I am using R to construct and analyze a data set created from a Python script that a colleague has created which returns the following structure where 13 refers to the number of samples and 3128 is the number of observations of traits that are coded as a single digit(every single digit after the sample name represents a single column, the value encapsulating the coding for the trait):
13 3128
>1062_0 0000000000[...]
>1066A_0 000001010[...]
>1067A_0 000002010[...]
>1067B_0 110013010[...]
>1067C_0 000024010[...]
>1067D_0 000024010[...]
>1084A_0 200100010[...]
>1084B_0 001005110[...]
>1084C_0 000000010[...]
>1086_0 0100002100[...]
>1087_0 3002040100[...]
>1088_0 0000060111[...]
>C105_0 0000050120[...]
I am working to get these get these data into a data frame which has 13 rows and 3,128 columns.
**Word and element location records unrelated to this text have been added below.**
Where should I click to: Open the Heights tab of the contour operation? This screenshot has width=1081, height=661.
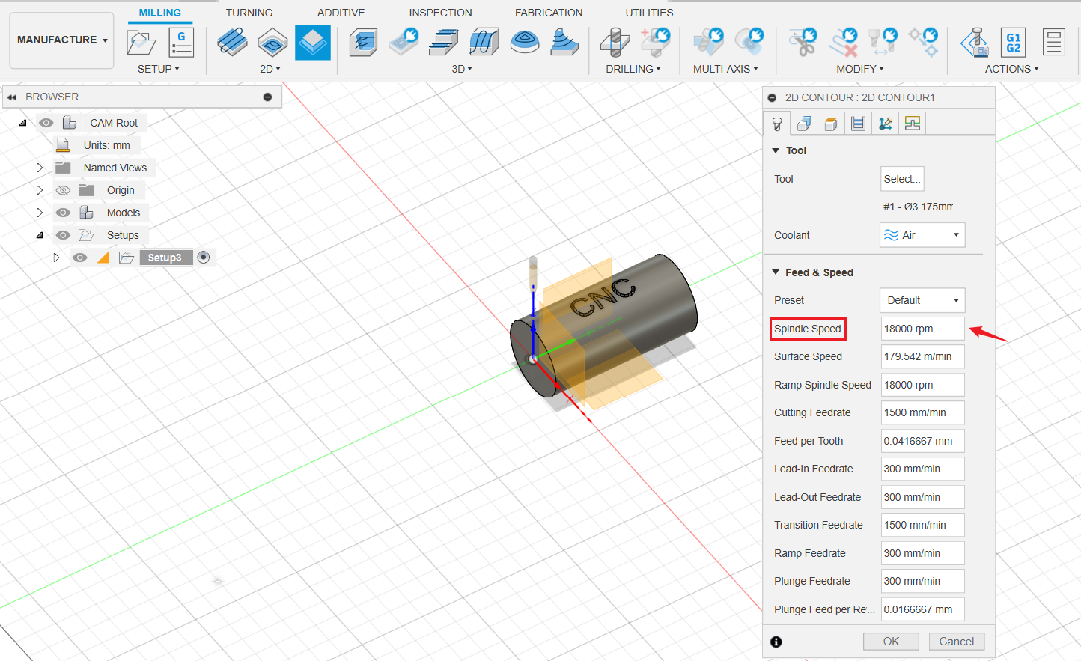point(830,123)
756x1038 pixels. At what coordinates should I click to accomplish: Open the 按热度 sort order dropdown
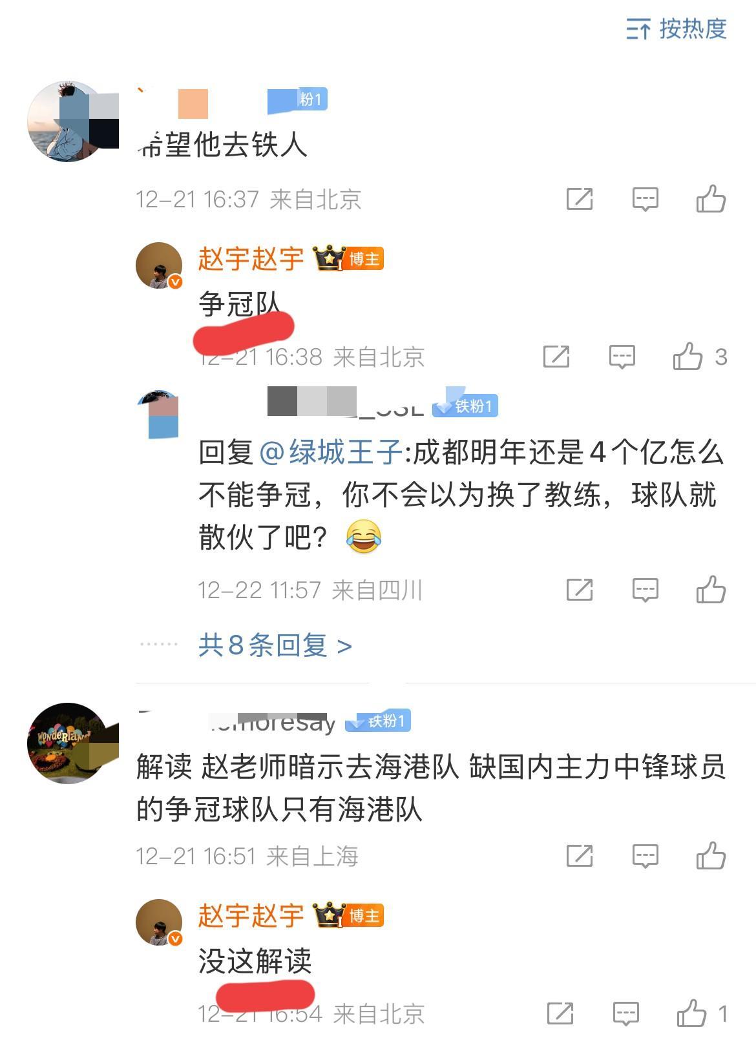[x=677, y=29]
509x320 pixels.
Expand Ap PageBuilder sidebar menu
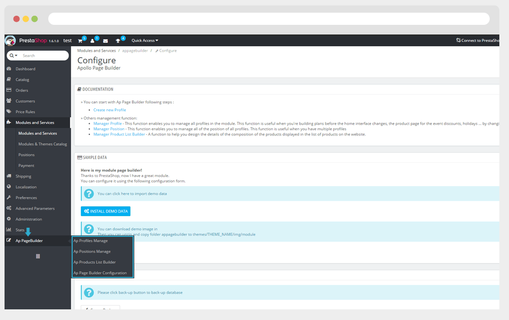click(29, 241)
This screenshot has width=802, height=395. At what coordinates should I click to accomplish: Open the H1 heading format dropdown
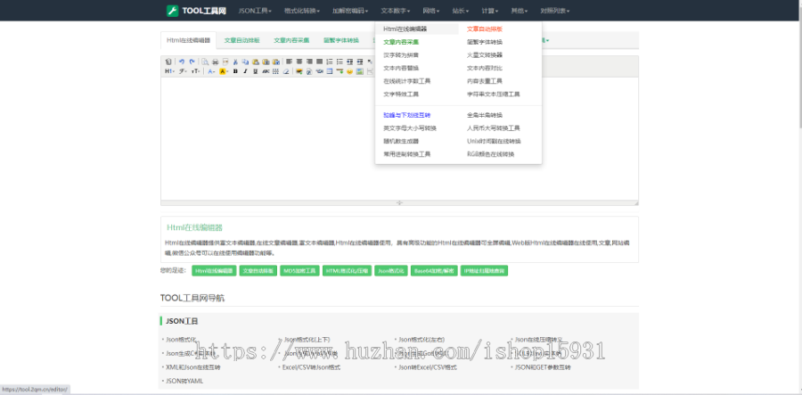(169, 71)
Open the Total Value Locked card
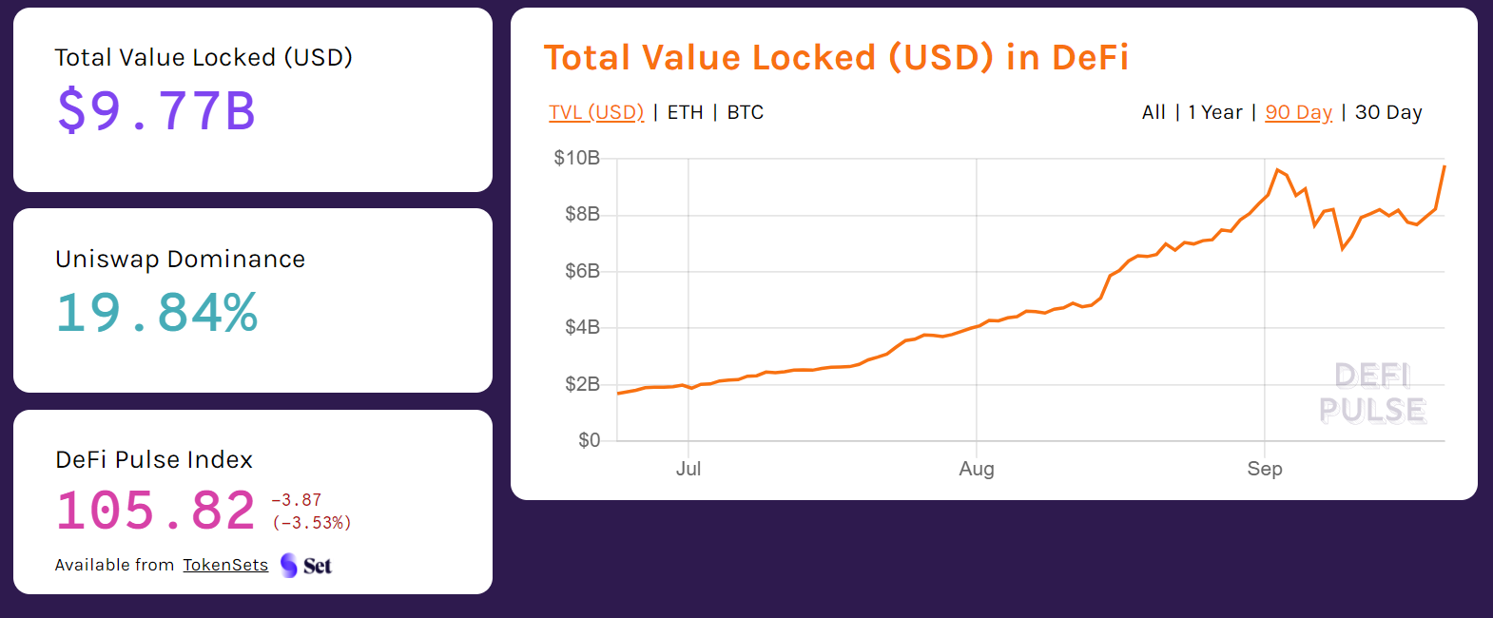Screen dimensions: 1493x618 click(252, 100)
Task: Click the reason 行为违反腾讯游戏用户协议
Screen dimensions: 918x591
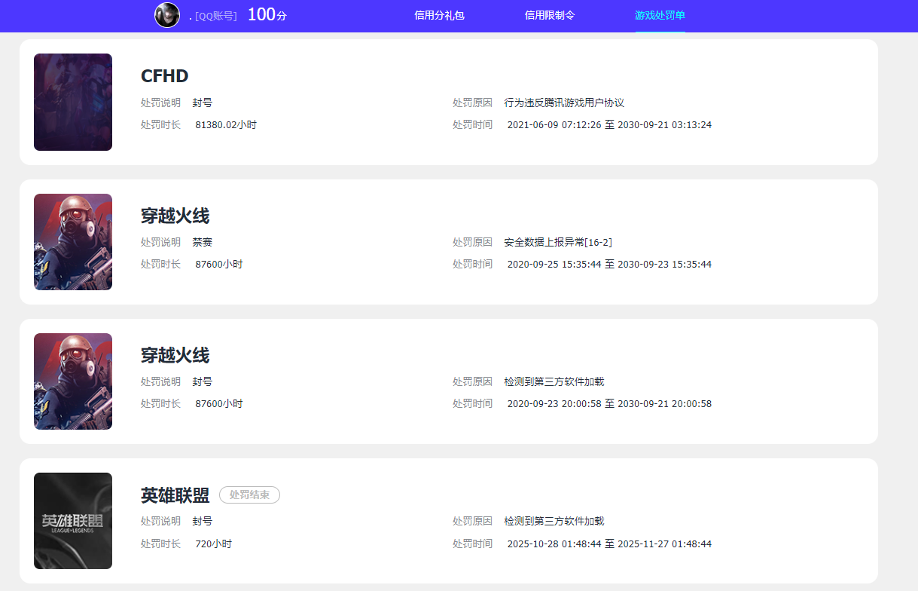Action: (564, 103)
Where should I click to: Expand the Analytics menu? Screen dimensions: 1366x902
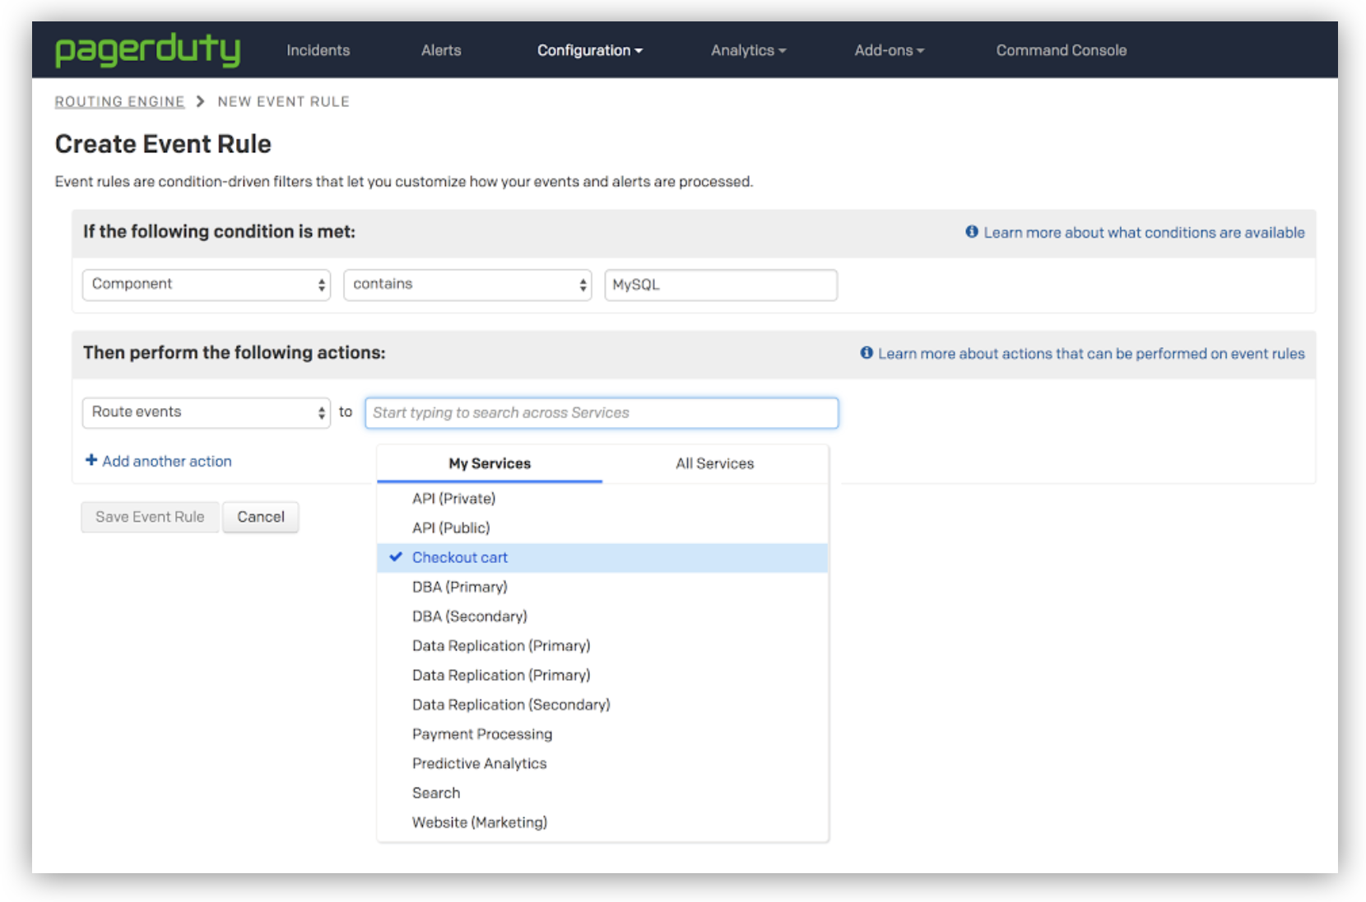click(x=748, y=50)
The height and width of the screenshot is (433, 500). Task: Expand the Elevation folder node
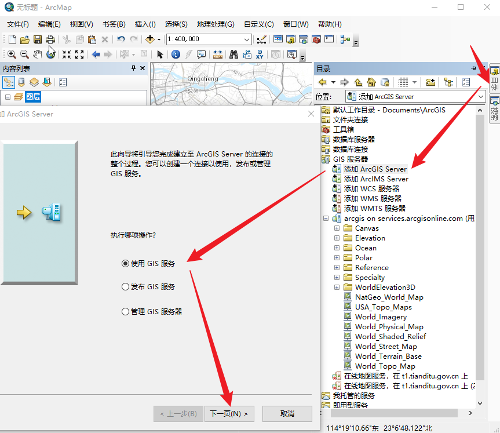point(337,238)
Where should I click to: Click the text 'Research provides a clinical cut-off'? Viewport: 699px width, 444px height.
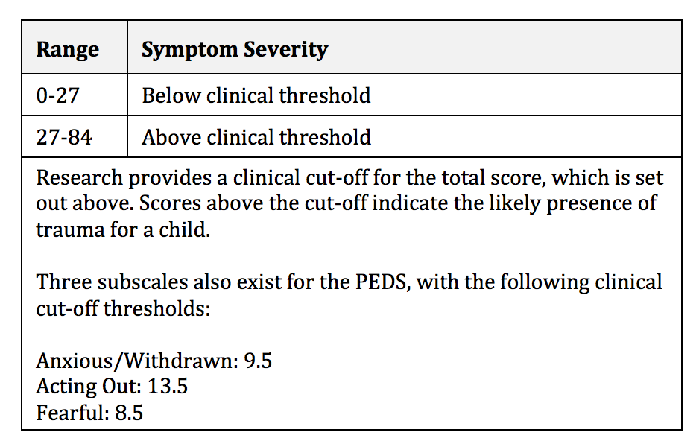click(202, 178)
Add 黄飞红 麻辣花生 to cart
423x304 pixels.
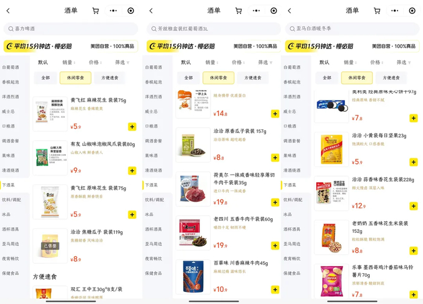tap(132, 126)
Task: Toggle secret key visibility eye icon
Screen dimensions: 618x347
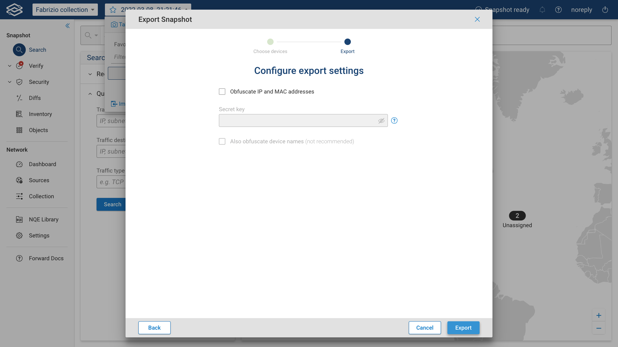Action: (x=381, y=120)
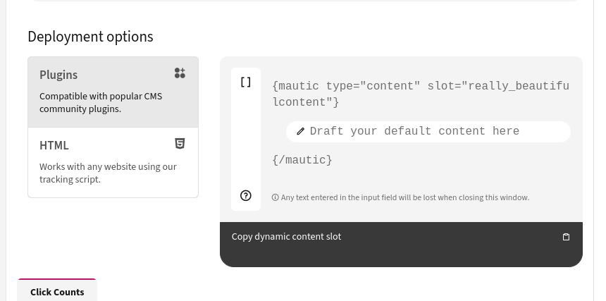Click the clipboard copy icon
606x301 pixels.
click(x=566, y=237)
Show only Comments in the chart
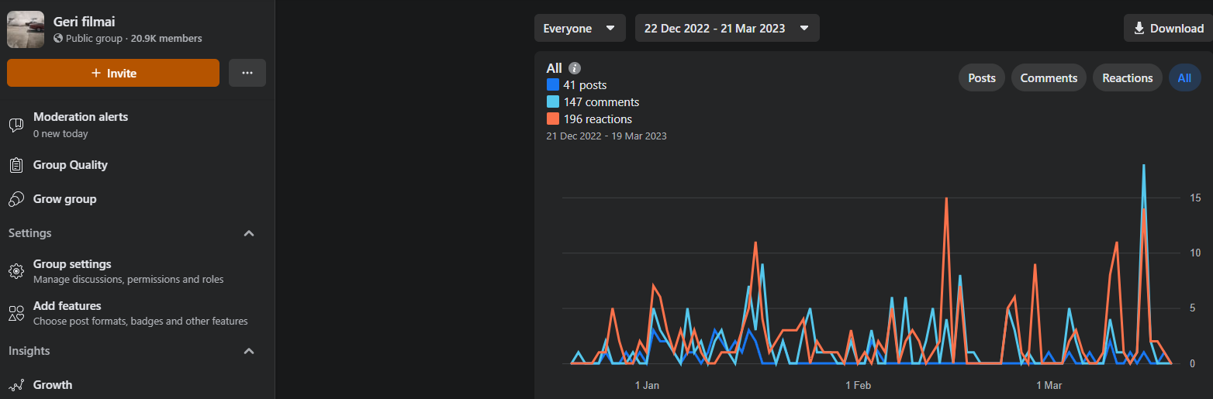Viewport: 1213px width, 399px height. [x=1049, y=78]
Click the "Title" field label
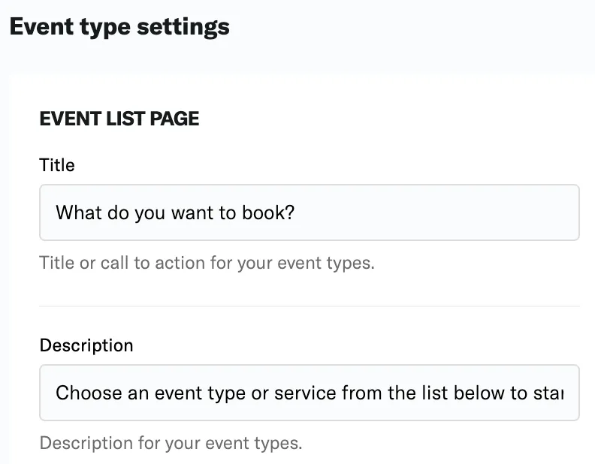 (57, 165)
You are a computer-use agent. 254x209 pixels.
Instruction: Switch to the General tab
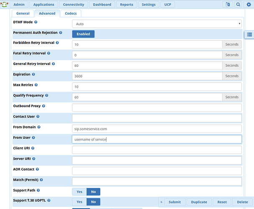(23, 13)
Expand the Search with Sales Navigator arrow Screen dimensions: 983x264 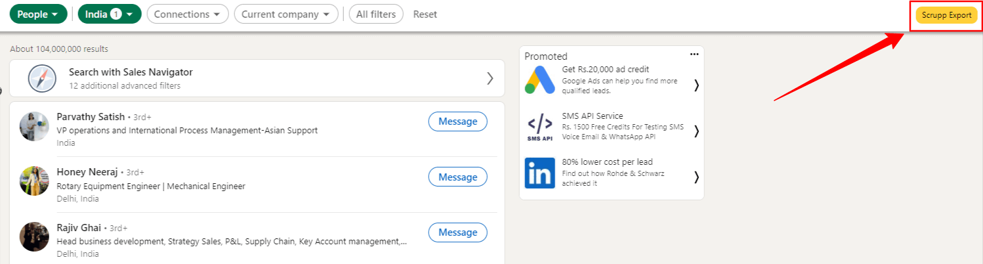tap(490, 79)
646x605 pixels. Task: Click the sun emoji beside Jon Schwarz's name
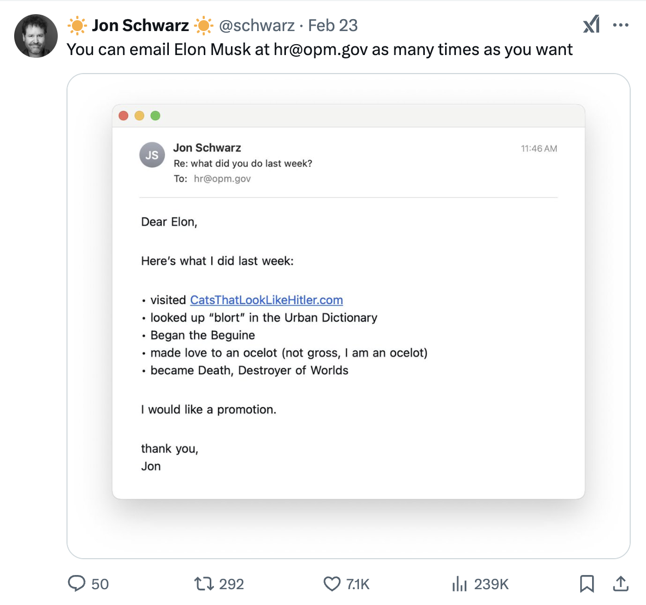pyautogui.click(x=77, y=25)
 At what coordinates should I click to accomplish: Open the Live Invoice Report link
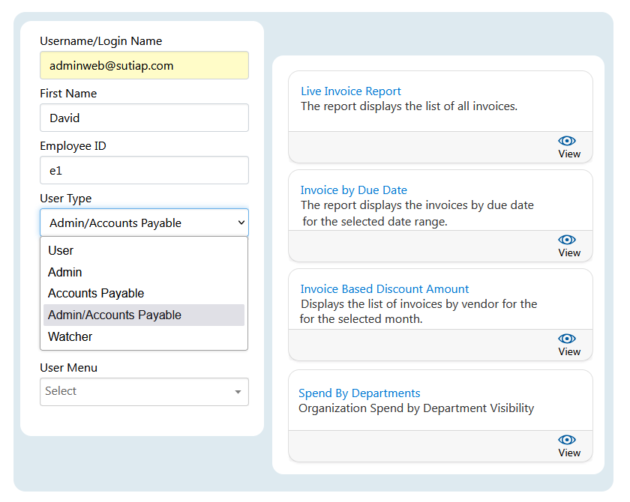click(x=350, y=91)
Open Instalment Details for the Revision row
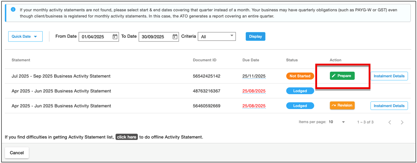 point(389,106)
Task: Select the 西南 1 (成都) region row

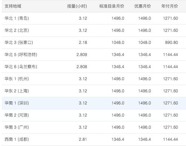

I have used the read.phylip function of phylotools to read in this file above and can get it into a data.frame:
SL_FFR_input <- read.phylip(fil = "matrix.phy")
SL_FFR_frame <- phy2dat(SL_FFR_input)
However, this results in a data frame of two columns, V1 being the sample names, and V2 being a string of all of the single digit codings.
The frame that would be useful is shown below, where the sample names form the row names and each value now has its own column.
>1062_0 0 0 0 0 0 0 0 0 0[...]
>1066A_0 0 0 0 0 0 1 0 1 0[...]
>1067A_0 0 0 0 0 0 2 0 1 0[...]
>1067B_0 1 1 0 0 1 3 0 1 0[...]
>1067C_0 0 0 0 0 2 4 0 1 0[...]
>1067D_0 0 0 0 0 2 4 0 1 0[...]
>1084A_0 2 0 0 1 0 0 0 1 0[...]
>1084B_0 0 0 1 0 0 5 1 1 0[...]
>1084C_0 0 0 0 0 0 0 0 1 0[...]
>1086_0 0 1 0 0 0 0 2 1 0[...]
>1087_0 3 0 0 2 0 4 0 1 0[...]
>1088_0 0 0 0 0 0 6 0 1 1[...]
>C105_0 0 0 0 0 0 5 0 1 2[...]
It would be a huge help if someone could point me in the right direction!